Why Streaming Chat Matters in Flutter Apps
When you call an LLM endpoint from a Flutter app and wait for the full response before displaying it, users see a blank screen or a loading spinner for several seconds. That delay reduces the conversational feel. Streaming token-by-token responses fix this: text appears character by character, the app feels responsive, and users get immediate feedback that something is happening.

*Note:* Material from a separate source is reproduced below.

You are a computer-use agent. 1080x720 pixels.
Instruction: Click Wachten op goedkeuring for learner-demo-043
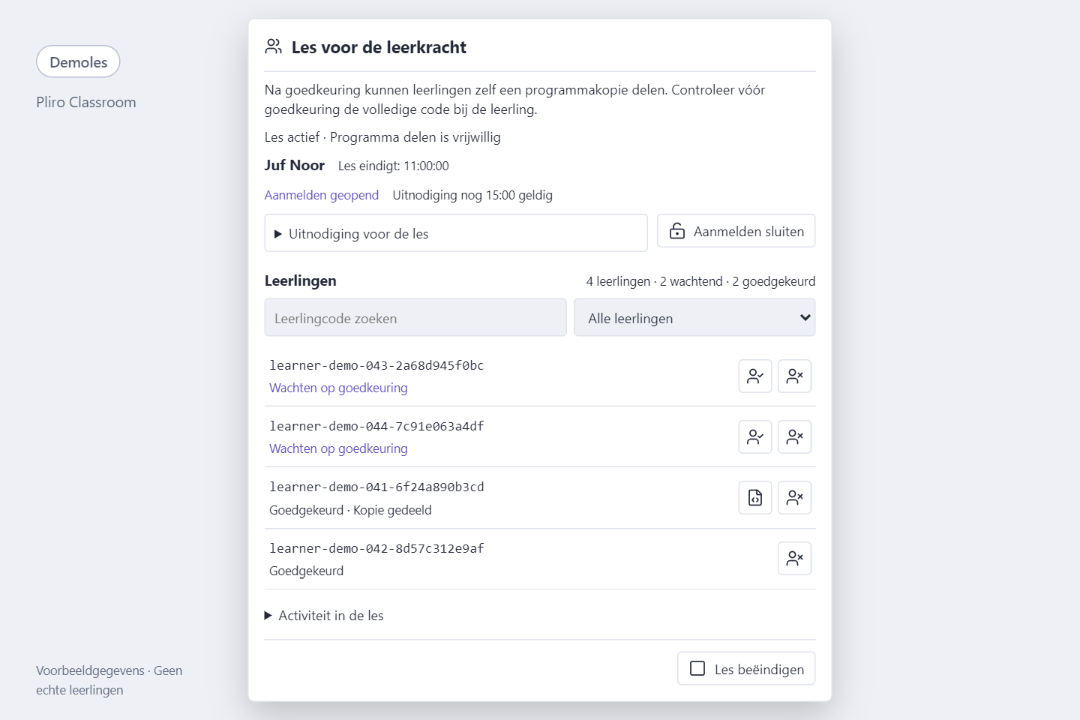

The challenge is managing state correctly. Device rotations, app backgrounding, and network interruptions can break your stream. If you rebuild your widget hierarchy, lose your stream reference, or don’t properly handle cancellation, you end up with orphaned streams or duplicate requests.
This guide walks through a production-ready pattern using Azure OpenAI, the dart_openai package, and Riverpod for state management. We’ll cover the setup, streaming implementation, error handling, and real architecture.
Setting Up Azure OpenAI
First, you need an Azure OpenAI deployment. If you don’t have one already, create a resource in the Azure Portal, deploy a model (gpt-4 or gpt-35-turbo), and note your endpoint URL and API key.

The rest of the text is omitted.